2. Print out the target provided in the repo: `example_files\plane.pdf`. We actually provide 3 sizes as pdfs and jsons.
`plane_small.pdf` is designed to be printable on a standard 8.5x11 sheet of paper, and `plane_large.pdf` is double
the size of the plane file used in the example data.
3. The `plane.json` provides the code the physical parameters of the board. Square length is the length of one side in mm of the charuco_square, marker_length is the size length of the QR code marker in mm. Change these based on the side length of the board printed.
* Parameter aruco_dict_name is an ENUM specifying the tag type. The one used in the above example is #6
* See predefined dictionaries at [OpenCV](https://docs.opencv.org/master/dc/df7/dictionary_8hpp.html)
![Board Params](Documentation/board_parameters.png "Board Parameters")
4. To capture good data, it is recommended to take images of the target board with both cameras at distances close in, far away, and from multiple pointing angles. Around 30 images per camera is sufficient. See the provided example data for reference.
5. In all images, if you can visually see fiducial features on the board, and the image is not grainy, it will be of calibration worthy quality.
* A good way to capture images is using the Azure Kinect DK recorder. Example command: `k4arecorder.exe -c 3072p -d PASSIVE_IR -l 5 board1.mkv`
* Good example: The fiducial lines are clear and distinct even to the human eye.
* You may need to normalize IR images to make them visible.
![Good Image](example_files/registration/color-0.jpg "Good Image")
6. For registration, this means taking images from both cameras with a board that is not moved between captures. Unlike calibration, this requires only one capture per camera.
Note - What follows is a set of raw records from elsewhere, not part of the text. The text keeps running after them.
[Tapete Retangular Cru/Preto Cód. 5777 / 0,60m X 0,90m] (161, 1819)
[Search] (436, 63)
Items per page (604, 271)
2. How to calibrate a camera.
1. Calibration typically requires about 30 images and relies on the Brown Conrady distortion model.
2. The script `calibrate.py` is designed to take in command line arguments so it can be used personally collected data without modification. For further details please see [Camera Calibration](https://docs.opencv.org/master/dc/dbb/tutorial_py_calibration.html) in the OpenCV documentation.
3. If you already have a collected set of data, run the calibration code this way:
``` windows
python <full_path>\calibrate.py --dataset-dir <dataset_dir> --template <full_path_template>
```
The tool may optionally take in an existing calibration file with the flag `--calib-file`
4. If the calibration is successful, this will generate a `calib.yml` file in the dataset-dir directory.
3. How to register a camera.
The script `register.py`, like `calibrate.py` is designed to take in command line arguments so it can be used as an example without modification. It is designed to allow the user to get the extrinsic rotation and translation from camera B to camera A.
1. This requires that both cameras have been successfully calibrated prior to this tool.
2. Find the five files you will need. Two images (one per camera) taken at the same time and the corresponding `calib.yml` calibration files generated for a well calibrated camera. Also pass in the template file.
* Example: RGB and IR images taken simultaneously.
* ![Color Image](example_files/registration/color-0.jpg "Color Image")
* ![IR Image](example_files\registration/ir-0.png "IR Image")
3. If you already have a collected set of data, run the calibration code this way:
``` windows
python <full_path>\register.py --img-a <full_path_img_a> --img-b <full_path_img_b> `
--template <full_path_template> --calib-a <full_path_calibration_a> `
--calib-b <full_path_calibration_b> --out-dir <out_dir>
```
4. If successful, the code will print out the rotation and translation matrix from camera B to camera A and save the calibration blob as a json.